When The Writing Life Turns Scary (Plus Some Fixes)
Vampires? Witches? Ghouls? Yes, they're Halloween scary (maybe), but they've got nothing on our spookiest writer moments.
Here are the three aspects of the writing life that can send us screeching and cowering under our bed covers. I'm also including some suggested fixes.
1. Eeeek! The Blank Screen, aka, Writers Block
You wake up with this idea that's so clever that you skip breakfast and grab a quick coffee on your way to your writing desk. Then you type furiously while visions of that Pulitzer dance in your head. You stop. You re-read. You want to puke. You delete it all and now you're plain stumped for what--if anything--to write.
Or you’re under a big, hairy deadline, but then, 12 hours before submission time, your brain circuits all fizzle and blow. Now you can't speak, let alone write. Oh. Hell.
Fixes: Get outside and take a walk or a run. Don't worry. The writer's pity party will still be in full swing when you return. When you get back, pick up your hand-writing journal to tease out what’s stalling you in this project. Or, if you’re not under deadline, take a break from this freakish project to work on a different one—preferably in a different genre.
2. Bwaaa! Haa! Haaa! The Rejection Letter
You drafted, re-drafted, edited, polished (and polished). Then, you submitted that short story or essay to that well researched and apparently perfect market. You followed their submission guidelines. Your piece is within the required word count. And now, here in your email in-box is one of those, “This-didn’t-work-for-us” notes. Or worse, there's a confusing or snarky missive that reveals that your work never got read in the first place.
Fixes: First, exorcise (as in, “cast out thy demons”) all self-blame or -flagellation. If you truly worked hard on your submitted piece, then remember that all writing and reading is subjective. I mean, how many New York Times bestsellers have you read that you honestly, truly loved (in my case, not many)? This rejection may have little or nothing to do with the quality of this piece. It certainly is not an indictment of you as a writer. If the editor was kind enough to offer suggestions, use them. The best cure for writer’s rejection? Review your piece, fix any boo-boos and, within 24 hours, submit it to a new market.

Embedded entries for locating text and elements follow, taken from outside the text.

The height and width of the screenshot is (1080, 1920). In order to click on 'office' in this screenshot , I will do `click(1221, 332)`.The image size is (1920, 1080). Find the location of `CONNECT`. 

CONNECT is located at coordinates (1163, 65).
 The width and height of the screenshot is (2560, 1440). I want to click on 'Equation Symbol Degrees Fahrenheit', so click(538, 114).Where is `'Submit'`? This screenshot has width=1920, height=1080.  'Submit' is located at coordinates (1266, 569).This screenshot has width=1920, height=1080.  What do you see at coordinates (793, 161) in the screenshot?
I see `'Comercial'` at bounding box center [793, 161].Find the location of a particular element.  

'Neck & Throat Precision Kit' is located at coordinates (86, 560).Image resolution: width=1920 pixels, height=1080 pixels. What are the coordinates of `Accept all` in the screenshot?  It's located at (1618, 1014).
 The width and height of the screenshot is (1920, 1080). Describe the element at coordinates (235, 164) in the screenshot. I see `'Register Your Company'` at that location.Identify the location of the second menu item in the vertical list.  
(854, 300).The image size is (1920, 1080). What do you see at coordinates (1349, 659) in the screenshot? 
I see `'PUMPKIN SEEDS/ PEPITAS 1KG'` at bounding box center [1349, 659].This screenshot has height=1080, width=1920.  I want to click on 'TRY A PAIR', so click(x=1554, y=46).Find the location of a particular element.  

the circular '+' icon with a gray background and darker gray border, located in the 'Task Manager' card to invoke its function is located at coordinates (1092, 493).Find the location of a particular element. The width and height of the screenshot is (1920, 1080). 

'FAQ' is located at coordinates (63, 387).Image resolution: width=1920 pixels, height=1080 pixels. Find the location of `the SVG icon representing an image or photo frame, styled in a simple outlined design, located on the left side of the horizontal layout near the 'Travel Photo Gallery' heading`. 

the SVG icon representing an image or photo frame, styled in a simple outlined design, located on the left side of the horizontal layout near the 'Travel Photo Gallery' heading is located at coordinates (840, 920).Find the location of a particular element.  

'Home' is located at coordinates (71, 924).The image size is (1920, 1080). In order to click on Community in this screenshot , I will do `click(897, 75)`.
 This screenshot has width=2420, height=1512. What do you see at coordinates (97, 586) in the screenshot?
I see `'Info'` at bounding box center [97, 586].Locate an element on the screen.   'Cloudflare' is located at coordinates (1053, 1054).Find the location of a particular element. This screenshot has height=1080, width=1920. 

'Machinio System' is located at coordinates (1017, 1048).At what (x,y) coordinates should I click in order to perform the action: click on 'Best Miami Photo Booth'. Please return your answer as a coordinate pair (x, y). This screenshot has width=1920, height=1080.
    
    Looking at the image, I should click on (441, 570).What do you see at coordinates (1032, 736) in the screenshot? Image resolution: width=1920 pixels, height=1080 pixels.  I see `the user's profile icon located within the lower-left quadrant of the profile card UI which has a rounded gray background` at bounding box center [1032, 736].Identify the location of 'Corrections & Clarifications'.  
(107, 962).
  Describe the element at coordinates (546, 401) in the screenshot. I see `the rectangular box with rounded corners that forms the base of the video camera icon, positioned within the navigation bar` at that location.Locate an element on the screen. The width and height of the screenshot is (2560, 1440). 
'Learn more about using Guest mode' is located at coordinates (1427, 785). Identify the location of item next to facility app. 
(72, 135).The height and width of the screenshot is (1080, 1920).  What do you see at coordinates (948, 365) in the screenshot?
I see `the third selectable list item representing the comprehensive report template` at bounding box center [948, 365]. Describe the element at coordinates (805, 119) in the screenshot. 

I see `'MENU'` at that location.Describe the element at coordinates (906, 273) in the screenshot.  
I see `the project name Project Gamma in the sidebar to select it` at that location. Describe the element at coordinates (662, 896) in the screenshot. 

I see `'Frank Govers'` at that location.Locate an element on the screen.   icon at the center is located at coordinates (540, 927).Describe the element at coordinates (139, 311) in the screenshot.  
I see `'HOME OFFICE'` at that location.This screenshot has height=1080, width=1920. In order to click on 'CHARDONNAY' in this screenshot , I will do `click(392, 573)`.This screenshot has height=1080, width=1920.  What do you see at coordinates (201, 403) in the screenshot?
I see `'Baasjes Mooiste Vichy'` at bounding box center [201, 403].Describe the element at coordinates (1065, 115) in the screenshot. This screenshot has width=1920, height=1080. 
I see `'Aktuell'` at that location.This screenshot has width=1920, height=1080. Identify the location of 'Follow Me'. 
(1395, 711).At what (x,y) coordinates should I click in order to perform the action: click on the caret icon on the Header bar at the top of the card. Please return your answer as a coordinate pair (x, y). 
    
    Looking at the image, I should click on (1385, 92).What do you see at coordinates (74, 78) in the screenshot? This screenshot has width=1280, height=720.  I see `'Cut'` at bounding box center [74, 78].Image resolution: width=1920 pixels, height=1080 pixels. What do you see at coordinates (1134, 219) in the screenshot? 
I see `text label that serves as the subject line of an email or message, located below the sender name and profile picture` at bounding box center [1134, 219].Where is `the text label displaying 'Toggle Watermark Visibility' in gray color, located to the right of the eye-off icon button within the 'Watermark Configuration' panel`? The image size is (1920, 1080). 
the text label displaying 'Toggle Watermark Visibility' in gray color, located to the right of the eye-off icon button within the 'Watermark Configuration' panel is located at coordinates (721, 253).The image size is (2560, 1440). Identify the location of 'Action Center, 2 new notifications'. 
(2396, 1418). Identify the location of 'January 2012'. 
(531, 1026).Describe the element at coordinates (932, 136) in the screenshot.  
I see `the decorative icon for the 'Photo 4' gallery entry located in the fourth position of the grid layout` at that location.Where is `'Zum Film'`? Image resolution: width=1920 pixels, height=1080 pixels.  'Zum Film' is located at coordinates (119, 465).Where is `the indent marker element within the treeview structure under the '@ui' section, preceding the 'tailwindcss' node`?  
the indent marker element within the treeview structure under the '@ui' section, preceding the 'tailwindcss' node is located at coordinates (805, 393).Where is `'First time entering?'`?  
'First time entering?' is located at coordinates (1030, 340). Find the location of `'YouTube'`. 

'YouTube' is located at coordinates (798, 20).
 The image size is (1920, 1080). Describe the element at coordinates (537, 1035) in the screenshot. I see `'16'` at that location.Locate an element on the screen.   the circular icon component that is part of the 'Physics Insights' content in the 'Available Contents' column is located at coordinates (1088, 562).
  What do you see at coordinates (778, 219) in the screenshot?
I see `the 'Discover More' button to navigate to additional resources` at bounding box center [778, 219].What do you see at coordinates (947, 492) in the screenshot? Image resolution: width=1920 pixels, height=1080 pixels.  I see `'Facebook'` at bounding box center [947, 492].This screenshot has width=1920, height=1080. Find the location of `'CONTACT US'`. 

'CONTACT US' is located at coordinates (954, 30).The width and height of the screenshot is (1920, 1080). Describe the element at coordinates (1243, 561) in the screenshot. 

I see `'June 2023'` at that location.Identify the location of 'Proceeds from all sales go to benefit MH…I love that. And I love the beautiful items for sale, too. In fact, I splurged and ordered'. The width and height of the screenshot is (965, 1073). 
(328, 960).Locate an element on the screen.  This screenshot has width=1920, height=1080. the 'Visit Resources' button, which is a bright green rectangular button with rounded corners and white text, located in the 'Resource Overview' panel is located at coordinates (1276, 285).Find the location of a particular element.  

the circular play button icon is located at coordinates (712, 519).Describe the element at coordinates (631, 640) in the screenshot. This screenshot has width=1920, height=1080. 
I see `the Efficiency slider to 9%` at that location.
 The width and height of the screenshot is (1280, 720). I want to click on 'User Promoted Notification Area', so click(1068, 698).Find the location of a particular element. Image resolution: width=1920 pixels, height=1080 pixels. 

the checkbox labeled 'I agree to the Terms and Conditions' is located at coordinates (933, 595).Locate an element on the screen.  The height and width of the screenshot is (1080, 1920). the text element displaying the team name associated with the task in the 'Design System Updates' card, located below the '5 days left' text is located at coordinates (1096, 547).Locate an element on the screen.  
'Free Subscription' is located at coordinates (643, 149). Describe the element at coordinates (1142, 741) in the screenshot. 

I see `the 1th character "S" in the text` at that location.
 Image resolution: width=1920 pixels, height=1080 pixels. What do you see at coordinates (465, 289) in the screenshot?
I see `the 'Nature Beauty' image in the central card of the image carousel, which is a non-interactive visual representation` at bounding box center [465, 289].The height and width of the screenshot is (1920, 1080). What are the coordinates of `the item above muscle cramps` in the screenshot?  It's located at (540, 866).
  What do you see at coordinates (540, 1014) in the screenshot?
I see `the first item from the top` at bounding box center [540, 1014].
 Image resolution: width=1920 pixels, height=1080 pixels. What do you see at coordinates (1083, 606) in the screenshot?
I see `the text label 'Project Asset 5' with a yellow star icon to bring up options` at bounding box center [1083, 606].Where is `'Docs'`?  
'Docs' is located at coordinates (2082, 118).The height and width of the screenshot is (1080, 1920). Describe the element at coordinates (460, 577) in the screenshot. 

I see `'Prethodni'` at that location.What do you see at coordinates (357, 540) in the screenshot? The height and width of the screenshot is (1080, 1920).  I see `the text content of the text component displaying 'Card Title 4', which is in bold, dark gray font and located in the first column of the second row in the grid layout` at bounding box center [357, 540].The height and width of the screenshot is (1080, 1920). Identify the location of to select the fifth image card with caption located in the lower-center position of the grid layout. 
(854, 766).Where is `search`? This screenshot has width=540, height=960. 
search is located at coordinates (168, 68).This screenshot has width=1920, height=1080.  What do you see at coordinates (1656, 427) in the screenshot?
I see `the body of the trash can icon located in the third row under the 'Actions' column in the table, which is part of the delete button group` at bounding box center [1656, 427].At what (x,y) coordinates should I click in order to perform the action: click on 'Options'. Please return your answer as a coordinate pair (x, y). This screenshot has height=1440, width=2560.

3. Help! "I’m About To Turn (insert milestone birthday), And Now It's Too Late!" Today’s workplaces demand more and more of us, and our 24/7, hyper-connected lifestyle doesn't help. In or beyond the workplace, it seems like there’s always someone who needs you. You’re facing down a milestone birthday and here's that inner voice telling you that life has whizzed by, and so has your dream of being a writer.
Fixes: Switch your own way of thinking. Taking time out to write does not mean that you are reneging on your work or family responsibilities. Writing means taking care of your own wellness to make you a better employee, a better parent, a better caregiver. Look at your entire week. Find some spots in there for quick, incidental writing opportunities. Insert those days and times into your appointment calendar. Early mornings? Lunch hours? Café on the way home from work? Turn off the T.V. at night. If it really matters to you, make a plan and start tomorrow.